As for the SMP stuff: Joker is not SMP, but this discussion came up here before. The conclusion then was that copying data structures on thread start-up was not really a competative method, and that it is more efficient to have each thread update its own data structures based on as hort list of moves passed to it. And then the issue becomes just the same as for update during the normal search.
They are not the same at all. I only need to copy a small fraction of the repetition list. I need to duplicate the entire repetition hash table for each thread that searches at any split point. It isn't free. And since it is hardly clear that the hashing approach is any faster at all, why waste time rewriting something that will hurt when the SMP search is developed, and there is no tangible return in terms of speed either???
Why do you need to duplicate the entire repetition hash table at every split point? As explained above, I certainly would not do that. I would only duplicate it at the root, (together with the board and piece list), and then differentially update the lot by only entering the positions in it on the branch between the root and the split point. There are plenty cases where this would involve fewer entries than that you have to copy. (Namely when the branch has no irreversible moves in it, and the game history ended with a large number of reversible moves as well).

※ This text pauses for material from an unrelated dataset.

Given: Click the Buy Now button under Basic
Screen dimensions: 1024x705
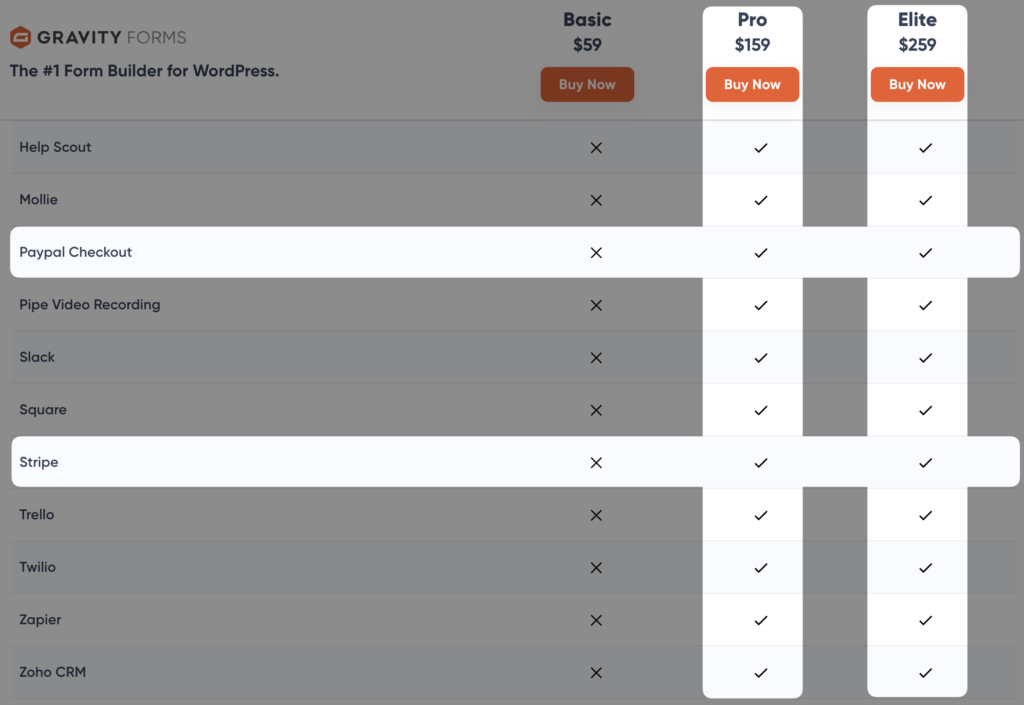Looking at the screenshot, I should 587,84.
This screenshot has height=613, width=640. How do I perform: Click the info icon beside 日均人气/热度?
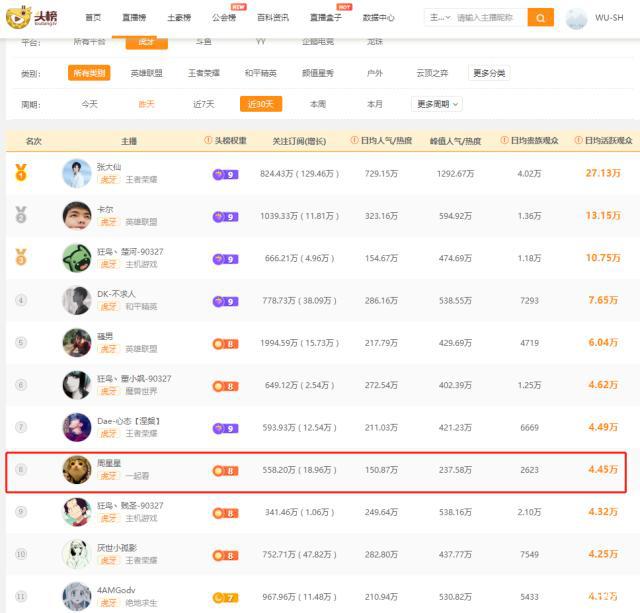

Apparently you don't understand parallel searching very well either. How many of those "duplicate blocks" are you going to create at the root and update? Two won't cut it because of splitting and re-splitting. On an 8-way box, I usually need 256 split blocks and occasionally will run out (doesn't make me crash, but slightly hurts efficiency). So you are going to create 256 of those, and update them all each time? And that is somehow going to be faster than the repetition list where I copy a tiny fraction of the whole thing? Remember, I have _done_ the hash-repetition approach already. It is more complex than the simple repetition list approach, it has to be done in more than one place in Search(), and the parallel issues are non-trivial, where the repetition list approach can be done blind-folded.

So you have an approach that is no faster (at least in my implementation, which was similar to what Bruce did in Ferret, the hash table approaach was no faster than the current repetition list with the 50-move limit trick (you only search backward for 50-move counter moves, not back thru the entire list)), and the list approach is _far_ simpler. My repetition check is a simple for/if loop, a couple of lines of code. If it is smaller, _and_ as fast or faster, and is easier to use in an SMP search, what's the point of going more complex, for no speed gain, and also to make life more difficult when it becomes time to tackle a parellel implementation???